The fisher is apologetic, but I sense an emotional detachment possibly characteristic of all fishers. This is confirmed for me later that morning when we visit Henry’s Sports, Bait and Marine shop at 3130 South Canal. Like the bird walks, Henry’s is a Chicago institution. Here one can spend much money trying to outsmart a fish. The bait menu is extensive. The markup on roaches—baby, medium and large—shocks me, particularly as I get them for free in my apartment. By the front door are dozens of photographs of happy people holding dead fish on hooks, by the gills, or in their arms. The message of these haunting photos is clear: Fishing is death’s own dark pastime.
Back on Darrow Bridge, a woman with binoculars appears and invites us to bird with her group. Slowly, other people wearing windbreakers, binoculars and sensible shoes arrive. Many of them also wear sensible hats. All are easily over 55. A small bird draws the gathering group’s attention, and we peer through binoculars at a nearby tree. After a description is given (one wing bar, then orange, with a few throat spots), there is discussion about what kind of bird it is. “Sounds like an immature, male Redstart to me,” says one gentleman authoritatively. “I feel better,” someone else says, “now that I know what it is.”
At eight o’clock we move off the bridge and down a trail that runs through the trees lining the lagoon. The birders move slowly, heads up, binoculars to the ready. Birding takes practice, we’re told. The expert birder is deadly with a pair of binoculars, capable of visually nailing a bird with an alacrity that eludes the amateur.

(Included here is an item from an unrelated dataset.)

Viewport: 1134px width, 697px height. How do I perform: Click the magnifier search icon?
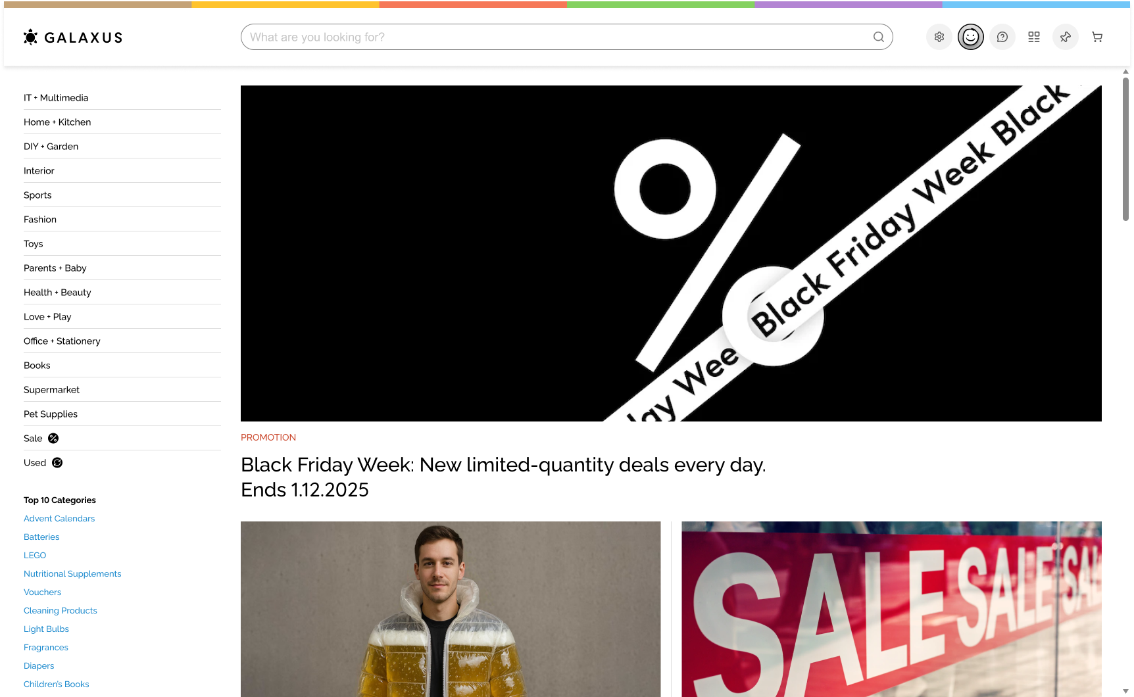[x=879, y=37]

The expert birder is unburdened with a field guide; it’s all in the head.
As we walk, I notice that most of the birds we see—crows, robins, geese—are either coldly ignored or mentioned only in passing. “There’s a Baltimore Oriole,” someone says, “to the left of the robin.” With birders, color is prized and rarity valued. Someone spies a White-crowned Sparrow; excitement ensues. The attention a small yellow warbler commands seems all out of proportion to its size. One birder tells me that she hopes to see the elusive cuckoo.
Urbanrules/Creative Commons
Our path brings us to the Osaka Japanese Garden. Here we encounter birders not from our group. Standing on the steeply arched Moon Bridge, these outsiders suddenly snap binoculars to their eyes with all the quick precision of a smart salute. “What a strange group,” someone mutters behind me. “They’re not going to be here next week, are they?”

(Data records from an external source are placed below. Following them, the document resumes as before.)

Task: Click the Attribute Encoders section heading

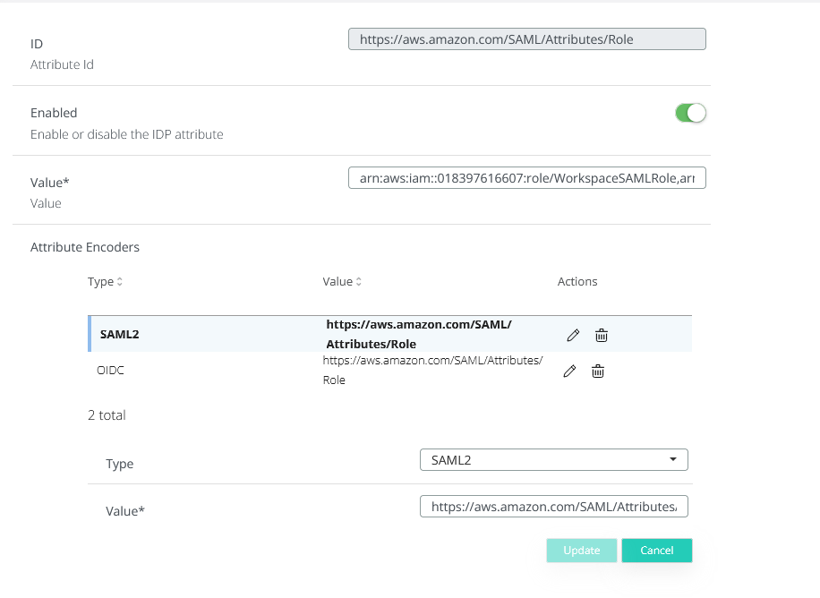Action: pos(85,247)
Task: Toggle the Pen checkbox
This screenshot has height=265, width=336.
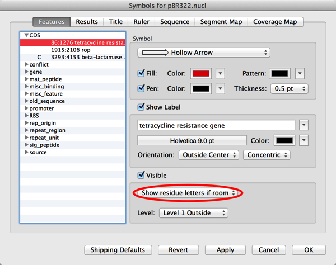Action: tap(141, 89)
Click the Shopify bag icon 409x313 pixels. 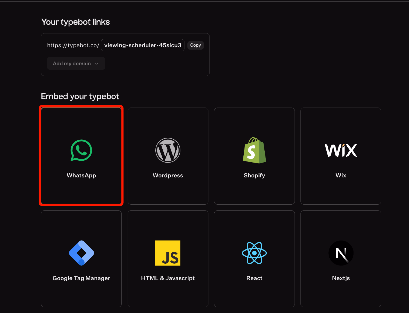coord(254,150)
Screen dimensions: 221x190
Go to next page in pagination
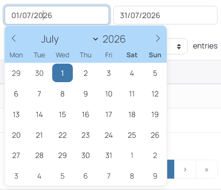[x=185, y=169]
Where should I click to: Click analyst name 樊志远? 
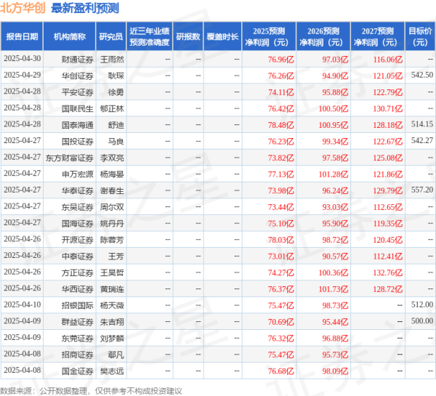point(111,370)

As the birders linger in the garden, my friend and I decide to go home. Birds are interesting, but not that interesting. Truth be told, we watched the birders far more than the birds. We briefly speculate on the hidden lives of these mild-mannered (though territorial), sensibly dressed people. “What do you think they do at night?” my friend asks. “Go to bed early,” I reply.

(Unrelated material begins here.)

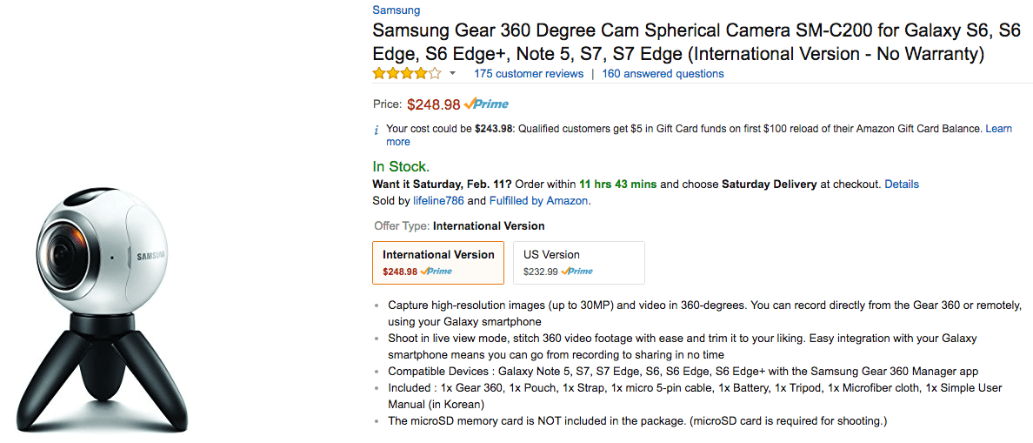Click the Fulfilled by Amazon link
Image resolution: width=1033 pixels, height=443 pixels.
[x=539, y=201]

While we have seen no fishers aside from the man on the bridge, it is clear that birding and fishing are hardly equivalent summer pastimes. Our debate remains unsettled. Still, I come away with the idea that together these two activities symbolize a yin/yang balance at the very heart of the seasons: Enjoy the flights of summer now, for tomorrow’s winter may have to eat you.